[Source text]:

◇ ◇ ◇ ◇ ◇ ◇ ◇

Linda Matylewicz was employed by COLTS for approximately four years, from August 11, 2014, until November 7, 2018. (Doc. 32, Ex. A, at 7, 12). Sometime in August of 2018, Matylewicz was given a memo by Bob Fiume, Executive Director, and Susanne Green, Director of Finance and Administration, that her position had been downgraded from Human Resources Director to Human Resources Manager. (Id., at 19). Matylewicz never inquired into the reason she was being demoted because she felt like the work environment did not allow it and that she was afraid for her job. (Id., at 20). Following her demotion, Matylewicz was ultimately terminated on November 7, 2018. (Id., at 7).

Fiume testified that prior to her termination, Matylewicz was never formally reprimanded; however, he had a Human Resources consultant attempt to talk to Matylewicz to try to improve her performance. (Doc. 32, Ex. C, at 31-32). He also stated that he spoke to her personally to try to fix her performance issues. (Id., at 31). Fiume stated that there were multiple reasons as to why Matylewicz was ultimately fired. First, there was an issue with two young interns being hired that Fiume felt Matylewicz handled inappropriately. (Id., at 15). Matylewicz also allegedly used surveillance methods on David Kaczmarek, the Union Vice President and a Bus Driver of COLTS, which led to a lawsuit between COLTS, Matylewicz, and Kaczmarek. (Id., at 15, 22). Further, there was also the fact that Matylewicz was behind on EEO compliance. (Id., at 35). Fiume also testified that Matylewicz was informed prior to her termination that if she didn't improve her performance, she would be terminated. (Id., at 37).

For her part, Matylewicz testified that she did not feel comfortable following up on her issues because of pending litigation between Kaczmarek and COLTS. (Doc. 32, Ex. A, at 36). Matylewicz also stated that she believed that Kaczmarek had a role in her firing, and that her termination came from the settlement between Kaczmarek and COLTS, an allegation which Fiume has explicitly denied. (Doc. 32, Ex. A, at 77; Doc. 32, Ex. C, at 50-51). Matylewicz initially believed that COLTS discriminated against her because of her age because they considered replacing her with someone named Justin, who is allegedly in his 20s and who was working part time. (Doc. 32, Ex. A, at 43-44). However, Justin was never selected for the position, and instead COLTS ultimately hired a woman named Karla Ortiz. (Id., at 46). Matylewicz knew nothing about the hiring process, or lack thereof, or what transpired between COLTS and Justin, and she also unaware that Ortiz would be selected for the position before Ortiz was officially hired. (Id., at 47). Instead, Matylewicz found out about the Ortiz hire from a newspaper article, the COLTS website, and a few individuals who were still working at COLTS. (Id., at 48).

◇ ◇ ◇ ◇ ◇ ◇ ◇

[What this task involves]: Continue the account of Linda Matylewicz's demotion and firing at COLTS, starting after its last sentence.

[Items]:
◇ ◇ ◇ ◇ ◇ ◇ ◇

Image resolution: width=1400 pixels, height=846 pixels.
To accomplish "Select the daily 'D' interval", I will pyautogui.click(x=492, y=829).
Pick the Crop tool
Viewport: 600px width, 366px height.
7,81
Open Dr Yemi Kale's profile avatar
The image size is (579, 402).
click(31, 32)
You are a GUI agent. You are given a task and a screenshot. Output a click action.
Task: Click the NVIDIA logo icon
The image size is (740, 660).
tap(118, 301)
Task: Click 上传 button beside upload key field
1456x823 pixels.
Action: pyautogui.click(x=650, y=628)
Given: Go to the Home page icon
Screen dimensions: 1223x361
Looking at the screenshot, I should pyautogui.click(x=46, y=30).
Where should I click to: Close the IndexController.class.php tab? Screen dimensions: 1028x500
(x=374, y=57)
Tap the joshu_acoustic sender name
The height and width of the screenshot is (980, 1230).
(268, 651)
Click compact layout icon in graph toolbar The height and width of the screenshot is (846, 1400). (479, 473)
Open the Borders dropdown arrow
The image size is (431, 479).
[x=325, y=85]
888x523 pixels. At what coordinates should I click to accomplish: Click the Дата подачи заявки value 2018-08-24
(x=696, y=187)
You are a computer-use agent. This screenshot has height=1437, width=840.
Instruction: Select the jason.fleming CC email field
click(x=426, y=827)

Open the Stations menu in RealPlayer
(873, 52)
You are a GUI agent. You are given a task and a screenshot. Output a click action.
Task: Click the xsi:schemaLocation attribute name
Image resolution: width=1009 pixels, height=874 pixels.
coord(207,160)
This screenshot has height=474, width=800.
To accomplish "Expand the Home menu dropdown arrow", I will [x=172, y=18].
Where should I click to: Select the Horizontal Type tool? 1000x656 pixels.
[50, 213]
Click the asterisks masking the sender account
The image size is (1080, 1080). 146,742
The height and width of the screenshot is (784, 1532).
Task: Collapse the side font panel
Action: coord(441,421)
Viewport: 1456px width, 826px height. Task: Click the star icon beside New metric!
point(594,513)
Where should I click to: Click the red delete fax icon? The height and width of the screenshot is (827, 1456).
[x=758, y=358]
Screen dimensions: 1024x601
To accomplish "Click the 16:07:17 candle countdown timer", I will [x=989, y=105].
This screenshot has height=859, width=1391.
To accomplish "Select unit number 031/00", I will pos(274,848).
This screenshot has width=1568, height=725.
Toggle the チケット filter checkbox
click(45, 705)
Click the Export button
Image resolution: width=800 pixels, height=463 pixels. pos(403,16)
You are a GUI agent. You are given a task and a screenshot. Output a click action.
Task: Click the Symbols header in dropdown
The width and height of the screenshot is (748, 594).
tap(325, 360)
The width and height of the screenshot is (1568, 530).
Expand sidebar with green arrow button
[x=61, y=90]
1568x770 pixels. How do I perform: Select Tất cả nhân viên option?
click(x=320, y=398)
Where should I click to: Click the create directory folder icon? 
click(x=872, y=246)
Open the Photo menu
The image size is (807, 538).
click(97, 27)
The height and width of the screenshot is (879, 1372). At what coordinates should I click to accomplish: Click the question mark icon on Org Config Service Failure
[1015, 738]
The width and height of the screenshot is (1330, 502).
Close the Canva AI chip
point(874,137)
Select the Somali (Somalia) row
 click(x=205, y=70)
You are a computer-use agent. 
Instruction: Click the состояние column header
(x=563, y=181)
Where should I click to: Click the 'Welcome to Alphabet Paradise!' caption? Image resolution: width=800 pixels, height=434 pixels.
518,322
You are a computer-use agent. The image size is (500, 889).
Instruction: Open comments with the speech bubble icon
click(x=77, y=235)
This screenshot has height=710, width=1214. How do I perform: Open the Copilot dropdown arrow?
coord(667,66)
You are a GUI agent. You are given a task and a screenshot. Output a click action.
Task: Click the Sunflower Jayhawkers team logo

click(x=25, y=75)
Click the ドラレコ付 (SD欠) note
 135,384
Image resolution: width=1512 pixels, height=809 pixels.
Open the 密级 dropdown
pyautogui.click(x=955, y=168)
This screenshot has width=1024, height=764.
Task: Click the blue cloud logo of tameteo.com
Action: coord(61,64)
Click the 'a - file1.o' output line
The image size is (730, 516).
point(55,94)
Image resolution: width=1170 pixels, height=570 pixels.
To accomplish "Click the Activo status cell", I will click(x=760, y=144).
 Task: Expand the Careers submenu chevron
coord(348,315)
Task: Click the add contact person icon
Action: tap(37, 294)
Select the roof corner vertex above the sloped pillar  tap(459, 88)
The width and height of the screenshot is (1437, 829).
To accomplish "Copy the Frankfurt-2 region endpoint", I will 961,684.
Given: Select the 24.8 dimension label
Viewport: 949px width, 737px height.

◇ ◇ ◇ ◇ ◇ ◇ ◇

[Output of the exercise]:
The parties concede that Matylewicz was over the age of 40 at the time of the events set forth in the complaint, and thus fell within a protected class under the ADEA. 29 U.S.C. §631(a). However, the age of Matylewicz's replacement, Karla Ortiz, is stubbornly ambiguous and shrouded in some mystery. For her part, Matylewicz estimated Ortiz to be in her 30's, but neither party has definitively identified Ortiz's actual age, a fact of critical importance at this stage of the litigation. Thus, on this crucial element of this ADEA claim we are only provided Matylewicz's somewhat speculative age estimate.

Matylewicz commenced this action against COLTS on July 9, 2019. (Doc. 1). Matylewicz subsequently filed an amended complaint on or about August 8, 2019, which is the operative pleading in this case and sets forth a single count of age discrimination under the Age Discrimination in Employment Act (“ADEA”). (Doc. 7). The defendant then filed a motion for summary judgment, arguing that the plaintiff has failed to set forth a prima facie case of age discrimination under the ADEA. (Doc. 30). In this regard, COLTS' summary judgment motion is extremely narrow. Eschewing other commonly pursued lines of attack upon this ADEA claim, which requires but-for causation and is judged against the familiar burden shifting paradigm relied upon in employment discrimination cases, COLTS argues that the failure of the plaintiff to precisely identify the age discrepancy here, coupled with her initial error regarding the identity of her replacement, compels the entry of a judgment for the defense.

This motion is fully briefed and is, therefore, ripe for resolution. For the reasons set forth below, we conclude that there is a genuine issue of material fact that precludes summary judgment for the defendant. Thus, this motion for summary judgment should be denied.

III. STANDARD OF REVIEW

The defendants have moved for summary judgment pursuant to Rule 56 of the Federal Rules of Civil Procedure, which provides that the court shall grant summary judgment if the movant shows that there is no genuine dispute as to any material fact and the movant is entitled to judgment as a matter of law. Fed.R.Civ.P. 56(a).

Through summary adjudication, a court is empowered to dispose of those claims that do not present a “genuine dispute as to any material fact, ” Fed.R.Civ.P. 56(a), and for which a trial would be “an empty and unnecessary formality.” Univac Dental Co. v. Dentsply Int'l, Inc., 702 F.Supp.2d 465, 468 (M.D. Pa. 2010). The substantive law identifies which facts are material, and “[o]nly disputes over facts that might affect the outcome of the suit under the governing law will properly preclude the entry of summary judgment.” Anderson v. Liberty Lobby, Inc., 477 U.S. 242, 248 (1986). A dispute about a material fact is genuine only if there is a sufficient evidentiary basis that would allow a reasonable fact finder to return a verdict for the non-moving party. Id., at 248-49.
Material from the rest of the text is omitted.